Un prêtre a été condamné lundi par le tribunal correctionnel de Bruges à un mois de prison avec sursis pour négligence coupable après un suicide. L’homme d’église avait reçu plusieurs coups de téléphone d’une de ses connaissances qui souffrait de longue date d’une dépression. Le fidèle avait alors exposé sa volonté de se suicider. A la suite de sa condamnation, le prêtre a décidé de faire appel.

Le 1er octobre 2015, le prêtre, Alexander S., âgé de 57 ans, a reçu plusieurs coups de téléphone de l'une de ses connaissances, un homme de 54 ans originaire de Gistel (Flandre occidentale) qui souffrait d'une dépression depuis longtemps. Au total, trois coups de téléphone ont été passés et plusieurs SMS dans lesquels le fidèle a clairement exposé sa volonté de se suicider ont été échangés. La nuit qui a suivi, l'homme s'est donné la mort dans sa voiture.

"Ils ont été en contact à sept reprises avant le décès", a indiqué l’avocat de la veuve, Patrick Martens. "Lorsque l’homme a fait connaitre ses plans, le prêtre a répondu ‘va en paix, je prierai pour toi’. Il aurait dû appeler l’épouse pour qu’elle aille le rejoindre", a-t-il ajouté.

Plainte

Lorsque la femme du défunt a pris connaissance des échanges que son mari avait eus avec le prêtre avant de se suicider, elle a porté plainte auprès d'un juge d'instruction.

Selon la partie civile, après ces coups de téléphone alarmants, l'homme d'église aurait dû aller chercher de l'aide. Le ministère public était également d'avis que le prévenu ne pouvait se retrancher derrière le secret confessionnel.
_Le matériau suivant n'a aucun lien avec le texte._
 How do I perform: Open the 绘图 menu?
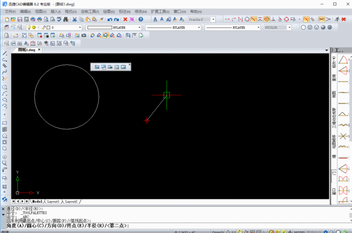(108, 11)
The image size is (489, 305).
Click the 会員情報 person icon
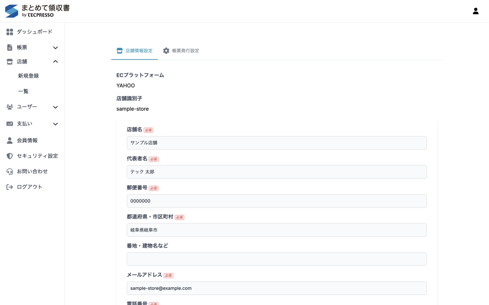coord(10,140)
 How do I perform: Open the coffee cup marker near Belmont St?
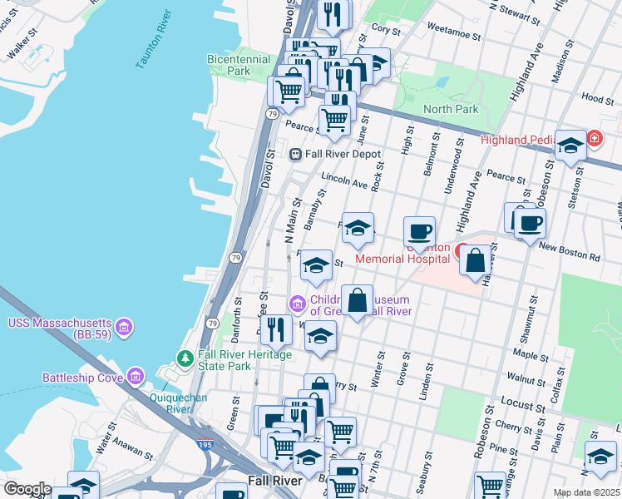click(x=419, y=235)
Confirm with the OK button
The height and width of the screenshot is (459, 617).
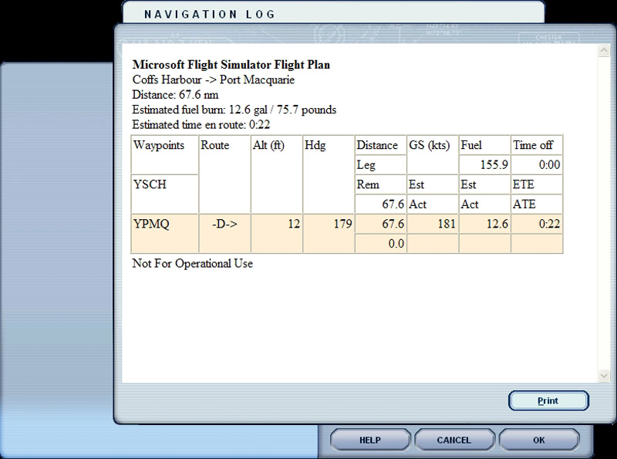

De son côté, la défense a fait valoir qu'Alexander S. a tenté de faire changer la victime d'avis. Me Jan Leysen a comparé la situation avec le travail de la ligne téléphonique de prévention au suicide. Il a demandé l'acquittement de son client.

Secret de la confession

Dans sa plaidoirie, l'avocat a peu évoqué le secret confessionnel, le président ayant souligné qu'il n'était pas lié au droit canon. Me Leysen a néanmoins insisté sur le dilemme face auquel se trouvait son client, qui a affirmé devant le tribunal être "assis entre deux chaises".

Selon le tribunal, le secret de la confession peut être assimilé au secret professionnel, mais il n'est pas absolu. "Il est du devoir de chacun de porter assistance à autrui. Ceci s'applique également aux dépositaires d'un secret professionnel", a-t-il jugé. Dans une telle situation, le prêtre aurait donc dû chercher de l'aide, a estimé le tribunal.

"L’homme avait expressément demandé au prêtre de ne pas avertir sa conjointe", a de son côté souligné l’avocat du prêtre, Jan Leysen. "Mon client a respecté cette demande, et c’est lui qui en paie maintenant les frais", conclut-il.

Le prêtre en appel

Le prêtre brugeois a décidé de faire appel de sa condamnation . "La sentence est claire", a réagi Me Jan Leysen pour la défense. "Le tribunal a tranché en tenant compte d'une certaine interprétation, mais nous en défendons une autre."

Le conseil d'Alexander S. avait déjà annoncé qu'il ferait appel d'une éventuelle condamnation. "Il s'agit un problème qui mérite d'être débattu et ce jugement peut créer un important précédent", a conclu l'avocat.